- **Task instructions**
Print, exactly as written, the line in the entries below that contains "You are a GUI" and every line after it up to and including the last. Omit pictures.

++++++

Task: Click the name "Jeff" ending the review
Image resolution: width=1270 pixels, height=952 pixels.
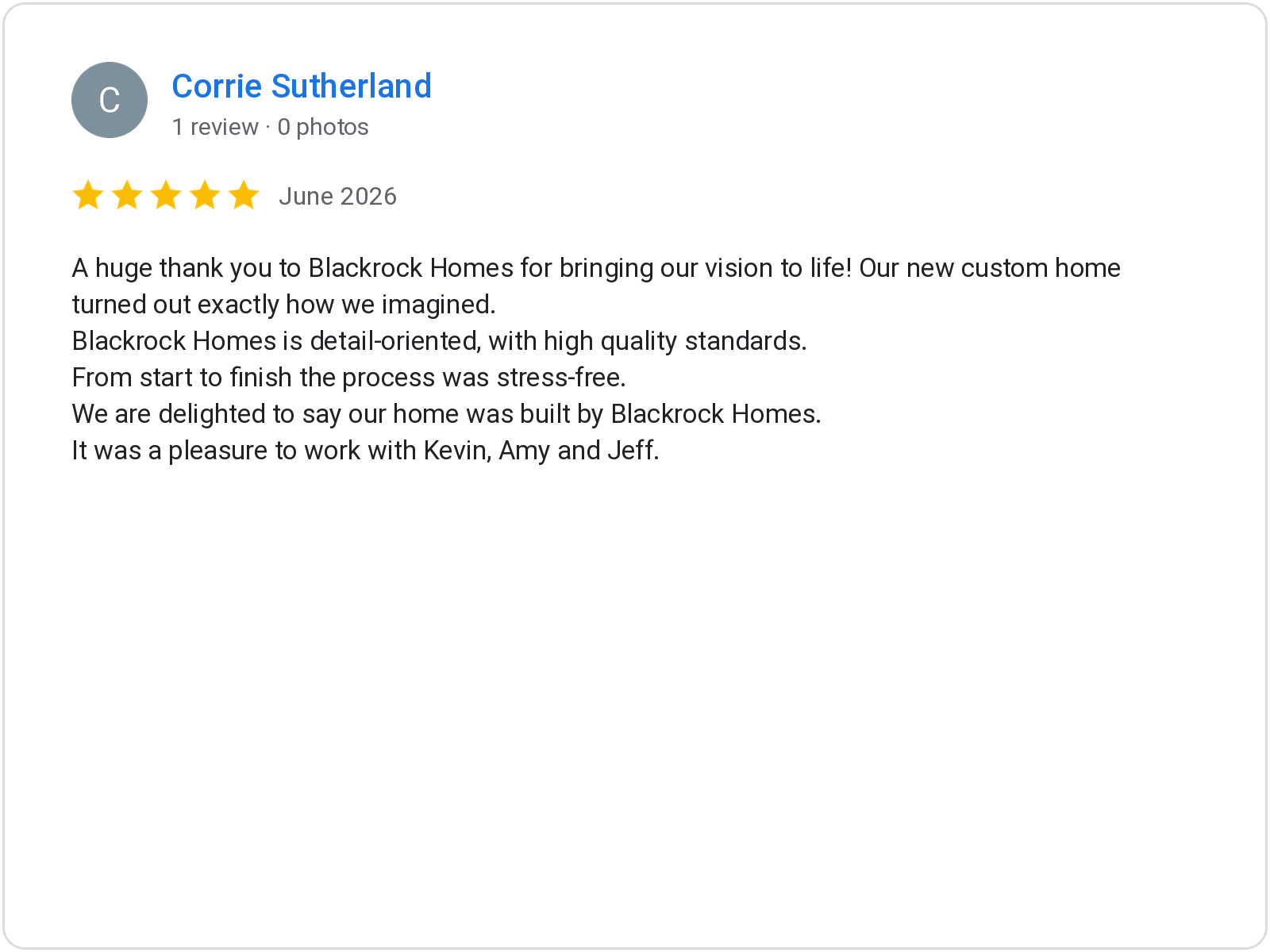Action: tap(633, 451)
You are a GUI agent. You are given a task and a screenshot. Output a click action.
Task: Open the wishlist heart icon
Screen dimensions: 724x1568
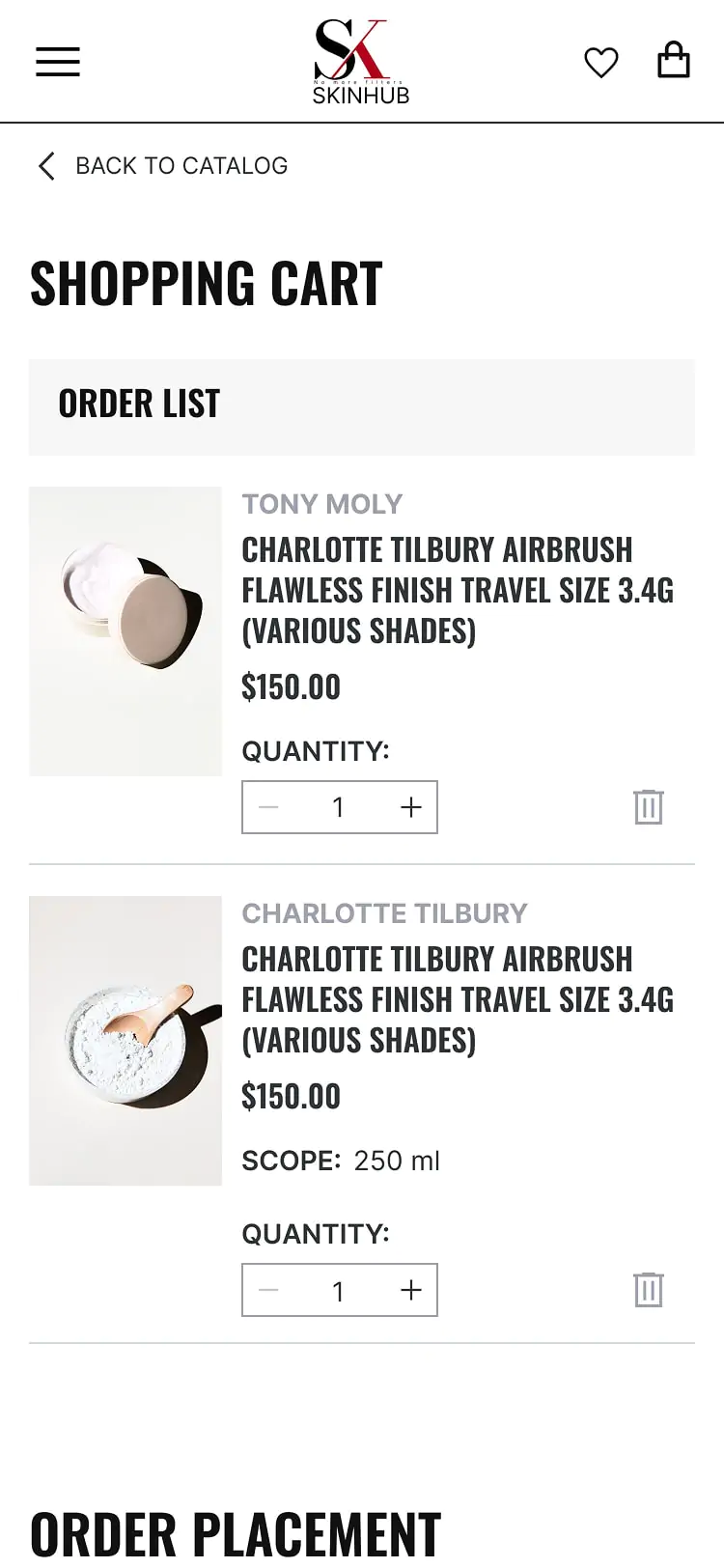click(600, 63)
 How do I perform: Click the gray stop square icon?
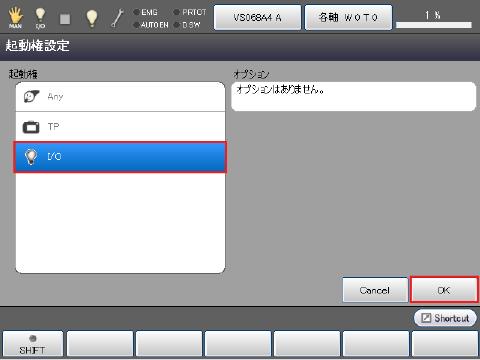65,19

++++++

- **Result of the exercise**
You are a GUI agent. You are given a task and a screenshot. Output a click action.
Task: Open the wishlist heart icon
Screen dimensions: 724x1568
click(600, 63)
 How do I perform: Click the gray stop square icon?
65,19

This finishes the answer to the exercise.